Texas troops combat Afghan insurgents with farming plan
by Jim Landers Washington Bureau.

this is an odd article...odd by my standards, but good overall. it gets all of 12A and talks about

"A Texas National Guard Agribuisness Development Team plans to defeat the Taliban's hold on the big wheat-seed farm at Khajanoor by building a larger, quality seed farm in the high mountain plains of Ghazni province."

and that's about as much of what hubby calls "the local fish wrap" as I can stomach tonight...

let me know how it measures up in your estimation!

Anonymous said...

I should start by saying that I have never been impressed by my local newspaper's choice of story topics.
So my paper may not be the best example, but with that said, from the Midwest-

Front Page/Center: -"1969 Local High School Graduate played six seasons as a Cardinal linebacker".

-"School budget adjustments to be made".

Left Sidebar: -"A special health section".

S-omething about local Gymnastics

-"Lawmakers meet w/ public on Saturday".

-"Dad's Belgian Waggles served; Lions Club is sponsor"

Right Sidebar: -"Council OKs water rate change".

My local paper doesn't do a "world news" section. And I've never really understood why. Inside, the only international story was a paragraph snippet about a female from Kentucky being promoted to Captain of her Squadron in the U.S. Air Force. And that was only because it was submitted by her Grandparents.

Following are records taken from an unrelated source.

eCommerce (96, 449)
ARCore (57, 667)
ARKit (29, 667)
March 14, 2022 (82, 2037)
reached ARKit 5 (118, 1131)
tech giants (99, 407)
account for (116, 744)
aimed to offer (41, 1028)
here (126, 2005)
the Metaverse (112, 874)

So there you have it folks. Apparently the most note-worthy news items to make the front page on my local paper are: Gymnastics, Football, and... Belgian Waffles?
I guess I would give that a pretty poor grade.

Airborne dad said...

MM,

Better coverage than none. At least the story got a Page 1 "refer."

HL,

That's pretty standard coverage these days. Sad but true. Sometimes world events can have the most profound local consequences as we saw in 9/11.

ABNPOPPA said...

Well, as most of you know I am the first to jump on something when I feel it's wrong so here goes.

Refer to this post and my comment "I am afraid to look!" I did. When I went to the world's largest retailer this morning I scrounged around and found the Sunday edition of the Columbus (Ohio) Dispatch. In one inch headlines (?) just below the fold on the front page was:

"Complaints crop up, but not violence" A positive story on the Iraq Elections. So here is my apology to the Columbus (Ohio) Dispatch. You printed good war news on the front page of your paper. I thank you very much. Please accept my apology for calling you a left wing rag for the past 5 years.

Pops, Yuk!

PS.

Bob Hayes was one hell of a football player and truly the "fastest man in the world"

Infantry Dad said...

Keene Sentinel, www.sentinelsource.com.
Front page bottom center a picture of a little girl, maybe 11 or 12 years old holding up a finger stained with ink, after her parents had voted. (Hi MMs).
Headline reads Violence-free, but thousands denied votes.